Style guides, take II

Subject: Style guides, take II
From: "Geoff Hart (by way of \"Eric J. Ray\" <ejray -at- raycomm -dot- com>)" <ght -at- MTL -dot- FERIC -dot- CA>
Date: Sat, 12 Dec 1998 04:54:29 -0700

In the spirit of synchronicity, Don Bush (one of my favorite writers
on the topic of editing) had a few choice comments on the second
edition of the Microsoft style guide (The grammar of "Microspeak",
_Intercom_, Dec. 98, pages 36-37). Although he did not completely
dismiss the utility of this guide, he did have some rather pointed
comments that cast its merits into doubt, at least for me. I quote
(typos mine):

"Even more ominously, the the book distorts the very nature of
editing, changing it from a vocation of making authors accessible to
a low-skilled chore of zapping taboos."

"Why would anyone promoting 'consistency' publish a style guide
that does not agree with recognized authorities?" [Bush lists 8 of
these authorities, all of whose opinions I respect.]

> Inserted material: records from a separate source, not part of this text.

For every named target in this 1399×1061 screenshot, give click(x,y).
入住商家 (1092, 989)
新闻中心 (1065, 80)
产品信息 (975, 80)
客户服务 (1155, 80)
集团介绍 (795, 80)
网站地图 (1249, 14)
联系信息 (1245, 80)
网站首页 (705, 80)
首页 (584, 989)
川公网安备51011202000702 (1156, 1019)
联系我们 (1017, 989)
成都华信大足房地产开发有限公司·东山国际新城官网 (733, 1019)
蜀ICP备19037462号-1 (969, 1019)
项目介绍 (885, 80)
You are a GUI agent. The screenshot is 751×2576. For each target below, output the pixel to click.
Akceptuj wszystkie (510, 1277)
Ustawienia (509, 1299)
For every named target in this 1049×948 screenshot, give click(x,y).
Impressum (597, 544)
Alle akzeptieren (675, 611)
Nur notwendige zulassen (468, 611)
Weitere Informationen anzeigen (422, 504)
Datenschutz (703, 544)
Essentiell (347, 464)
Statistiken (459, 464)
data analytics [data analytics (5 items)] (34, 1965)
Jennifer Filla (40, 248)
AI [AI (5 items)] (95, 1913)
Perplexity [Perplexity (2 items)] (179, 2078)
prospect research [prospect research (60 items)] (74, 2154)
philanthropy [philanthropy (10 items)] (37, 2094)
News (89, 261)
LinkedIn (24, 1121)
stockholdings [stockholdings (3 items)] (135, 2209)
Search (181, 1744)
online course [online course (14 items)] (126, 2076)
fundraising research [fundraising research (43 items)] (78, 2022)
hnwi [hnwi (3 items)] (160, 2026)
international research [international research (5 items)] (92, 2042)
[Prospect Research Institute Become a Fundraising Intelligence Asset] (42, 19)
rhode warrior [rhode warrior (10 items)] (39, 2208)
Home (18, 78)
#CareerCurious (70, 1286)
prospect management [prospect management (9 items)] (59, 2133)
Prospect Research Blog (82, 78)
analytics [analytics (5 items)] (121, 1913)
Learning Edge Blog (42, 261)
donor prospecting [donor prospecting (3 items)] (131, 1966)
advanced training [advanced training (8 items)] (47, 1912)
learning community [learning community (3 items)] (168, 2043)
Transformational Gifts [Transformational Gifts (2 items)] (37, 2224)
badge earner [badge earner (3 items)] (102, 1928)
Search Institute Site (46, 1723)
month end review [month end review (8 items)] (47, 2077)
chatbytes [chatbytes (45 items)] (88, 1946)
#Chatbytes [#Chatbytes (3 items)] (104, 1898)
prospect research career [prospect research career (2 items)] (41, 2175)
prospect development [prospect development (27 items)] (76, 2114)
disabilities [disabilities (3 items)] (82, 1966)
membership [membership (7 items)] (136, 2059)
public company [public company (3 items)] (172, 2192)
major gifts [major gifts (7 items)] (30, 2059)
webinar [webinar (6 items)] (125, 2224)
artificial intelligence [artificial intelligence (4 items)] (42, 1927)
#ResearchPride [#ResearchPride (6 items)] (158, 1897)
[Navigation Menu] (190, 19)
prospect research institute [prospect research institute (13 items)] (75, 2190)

"Ironically, excessive taboos can make technical writing worse.
While language cops are busy policing inconsequential violations,
they inevitably overlook major crimes against technical accuracy,
organisation, structure, and conciseness. The proof lies in the
Microsoft manual itself, which is stilted, wordy, disorganized,
ambiguous, and repetitious, and even violates its own rules."

Humph. I've always thought that "Microsoft style" was an oxymoron.
Here's some more evidence.
--Geoff Hart @8^{)}
geoff-h -at- mtl -dot- feric -dot- ca

"Patience comes to those who wait."--Anon.